Une classe de yoga à Beyrouth, en novembre. (Photo Anwar Amro. AFP)
publié le 2 avril 2019 à 9h11

Seghir Lazri travaille sur le thème de la vulnérabilité sociale des athlètes. Dans cette chronique, il passe quelques clichés du sport au crible des sciences sociales, ou comment le social explique le sport, et inversement.

L'ouvrage de la journaliste Marie Kock, le Yoga, une histoire monde, propose une étude passionnante, sur cette pratique historique et mondiale qu'est le yoga. A travers le récit, de cette écrivaine et pratiquante, on découvre l'histoire incroyable de cette discipline qui n'a cessé de se transformer au fil des époques et des sociétés.

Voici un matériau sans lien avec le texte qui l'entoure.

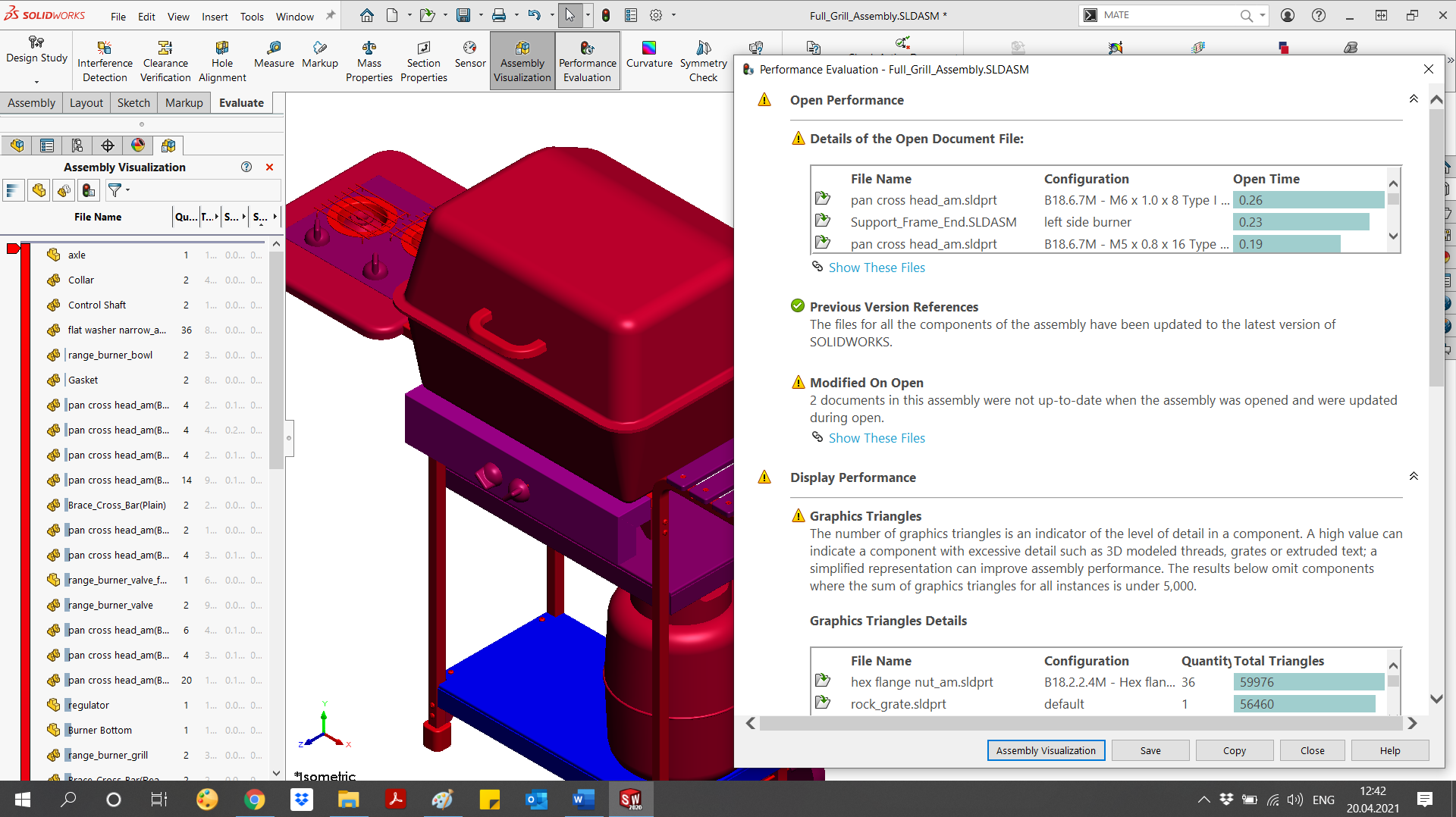
Task: Open the filter dropdown arrow
Action: pyautogui.click(x=127, y=190)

Dans cette discussion, Marie Kock revient sur l’aspect sportif de cette discipline, et sur ce qu’elle tend à dire notre société.

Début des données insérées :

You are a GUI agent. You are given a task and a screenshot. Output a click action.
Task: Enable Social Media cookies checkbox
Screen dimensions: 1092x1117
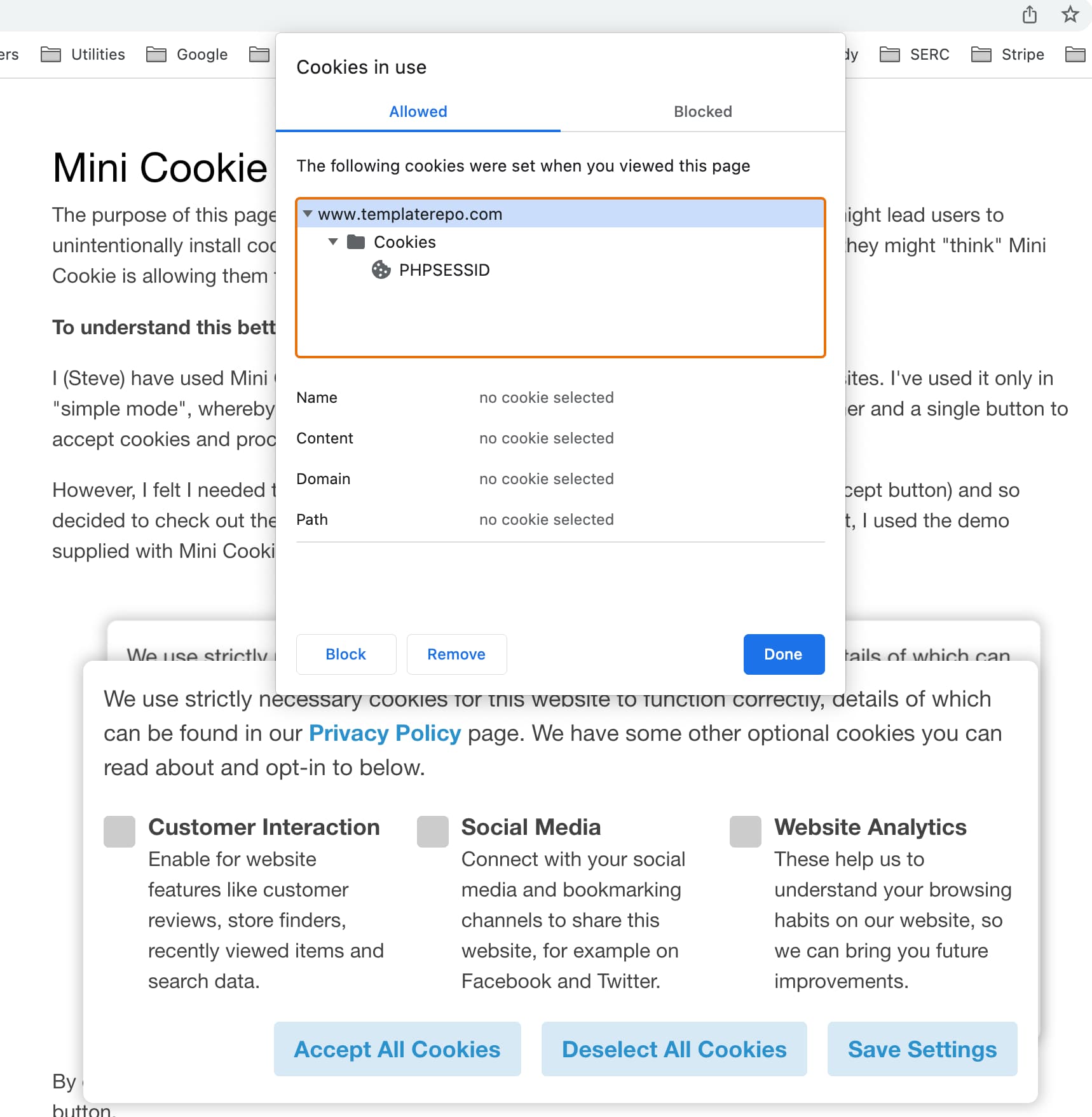click(433, 832)
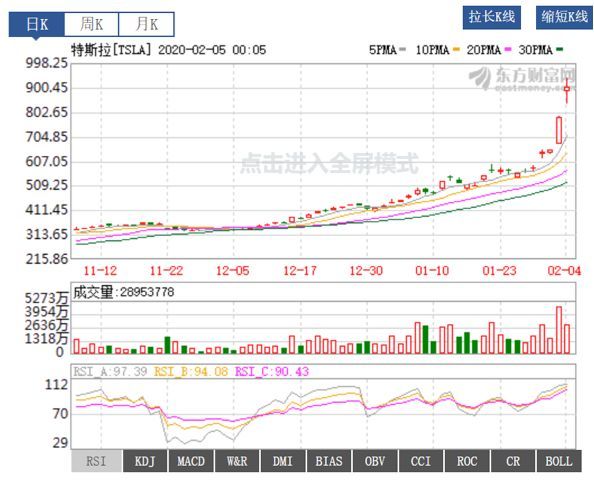594x481 pixels.
Task: Click the tallest volume bar near 02-04
Action: click(559, 330)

Qu’est-ce qui a motivé votre recherche et réalisation d’un tel ouvrage ?

Tout d’abord, concernant le yoga, il y a peu de ressources proprement scientifiques. Les ouvrages que l’on peut trouver sont soit liés uniquement à la spiritualité, soit rattachés à la pratique avec peu de contenus sur l’aspect historique et social. Dès lors, je voulais écrire un ouvrage lisible notamment à destination des non-yogis, où ma motivation première a été de rechercher la véritable nature du yoga. Une quête intellectuelle, qui s’est révélée au fond être une erreur, puisqu’il n’existe pas à proprement parler de yoga authentique, m’invitant à essayer de restituer l’histoire de cette pratique dans nos sociétés, et de déconstruire ses représentations.

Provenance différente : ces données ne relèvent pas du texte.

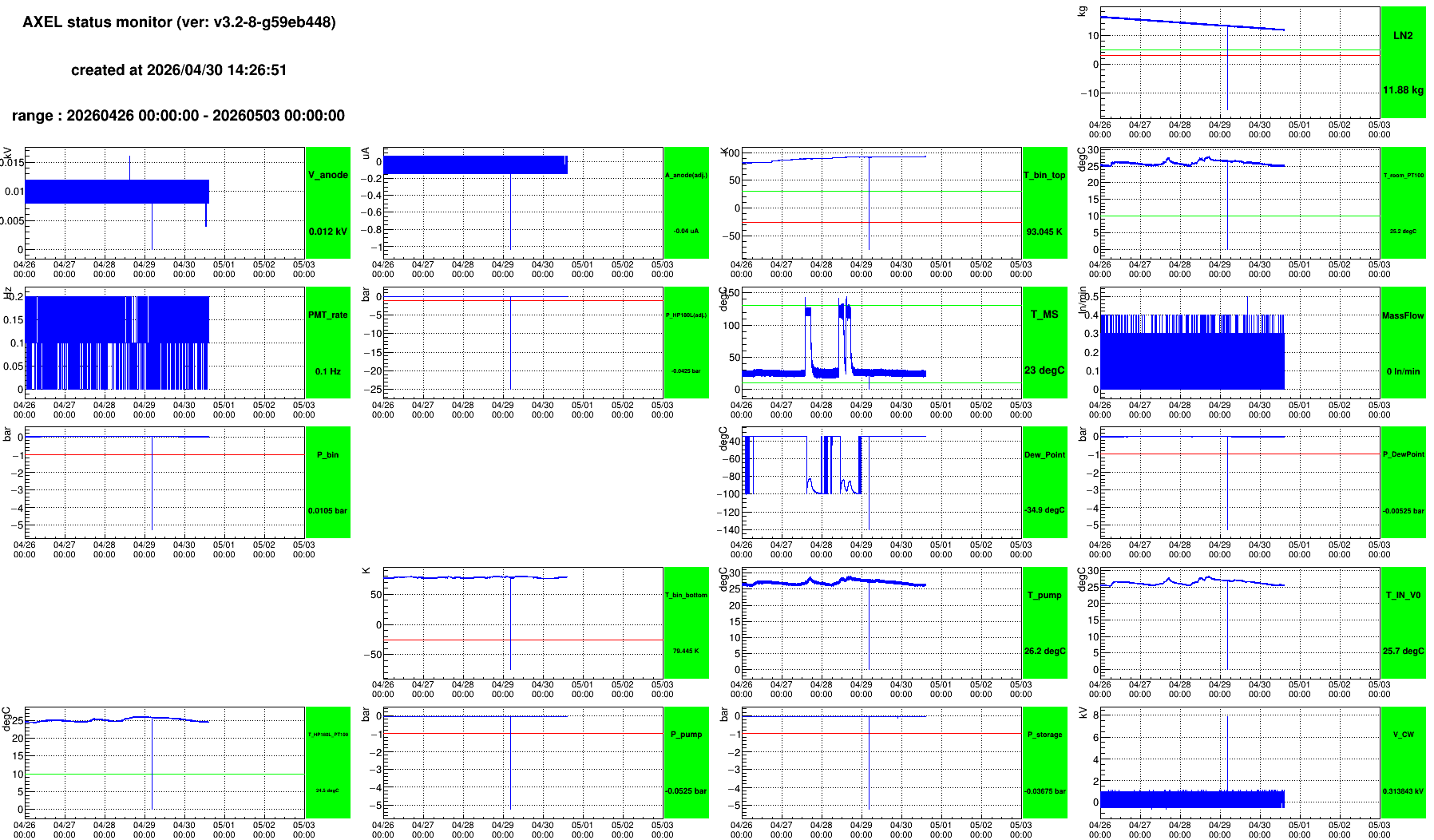Select the P_bin status panel
The height and width of the screenshot is (840, 1434).
pyautogui.click(x=328, y=482)
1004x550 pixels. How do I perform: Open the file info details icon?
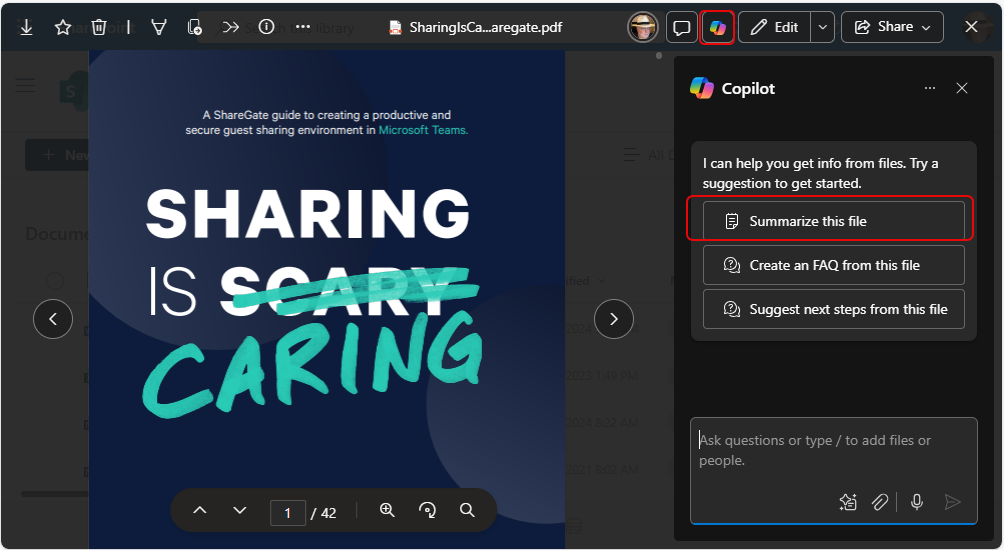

A travers votre travail, on comprend que le yoga s’inscrit dans une histoire religieuse et sociale indienne, et porte une dimension très politique. Mais aujourd’hui, avec la mondialisation de cette pratique et sa «sportivation», n’assistons-nous pas à cette désacralisation totale du yoga ?

Effectivement, à partir du XVsiècle, l'établissement du yoga en tant que discipline physique a été un outil politique, notamment de lutte contre les forces coloniales britanniques, puisqu'elle a permis de redéfinir un corps «indien», à la fois souple et résistant, et de ce fait une identité indienne. Avec le yoga, le corps est devenu l'instrument d'un contre-pouvoir. La diffusion mondiale actuelle et très organisée de la pratique en fait un outil délirant et puissant du soft power indien. Et même si à présent, on a une sportivisation accrue du yoga, avec une mise en avant très prononcée des postures, notamment sur les réseaux sociaux, l'aspect culturel et sacré reste sous-jacent. Ce sacré persiste par l'usage des concepts et surtout du vocabulaire, bien que sa nature se retrouve modifiée. Les discours font ainsi moins référence à une religion traditionnelle, mais plus à des concepts universels, notamment à l'idée de «paix». En ce sens, le yoga reste un objet très efficace.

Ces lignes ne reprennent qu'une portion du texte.